◆ Compito assegnato A ◆
Indica se ciascuna affermazione concorda con il testo selezionato, rispondendo sì o no e citando alla lettera le parole del testo che lo stabiliscono: (i) il video da al-Qatif viene presentato come molto cruento; (ii) il minidocumentario sulla povertà in Arabia Saudita è stato pubblicato su Youtube il 10 ottobre; (iii) i network panarabi parlano dell'Arabia Saudita.

◆ Testo selezionato ◆
Fonti dell’informazione e rivolte arabe. Ieri parlavamo dei cable di Wikileaks e della loro importanza. Oggi, per iniziare, vi porto una riflessione riguardo a fonti giornalistiche e crowdsourcing.

Questo video, non molto cruento, arriva da al-Qatif, in Arabia Saudita.

Ci sono delle persone che manifestano e un tank che li attacca: immagini che definiremmo “usuali” nel contesto della cosiddetta “primavera araba” e invece assolutamente rare perché provengono dall’Arabia Saudita (23 novembre scorso), della quale i network panarabi non parlano.

Guardate ora questo minidocumentario sulla povertà in Arabia Saudita, postato su Youtube lo scorso 10 ottobre da Firas Buqna e Hussam Al-Darwish.

◆ Materiale fornito ◆
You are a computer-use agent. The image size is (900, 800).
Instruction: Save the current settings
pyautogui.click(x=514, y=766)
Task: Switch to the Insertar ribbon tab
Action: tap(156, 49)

◆ Compito assegnato B ◆
Riscrivi le righe del materiale fornito come lista JSON di stringhe, una stringa per ogni riga, tralasciando le righe vuote.

◆ Risposta attesa A ◆
(i) No: "Questo video, non molto cruento, arriva da al-Qatif, in Arabia Saudita."
(ii) Sì: "postato su Youtube lo scorso 10 ottobre da Firas Buqna e Hussam Al-Darwish"
(iii) No: "della quale i network panarabi non parlano"

◆ Risposta attesa B ◆
[
  "You are a computer-use agent. The image size is (900, 800).",
  "Instruction: Save the current settings",
  "pyautogui.click(x=514, y=766)",
  "Task: Switch to the Insertar ribbon tab",
  "Action: tap(156, 49)"
]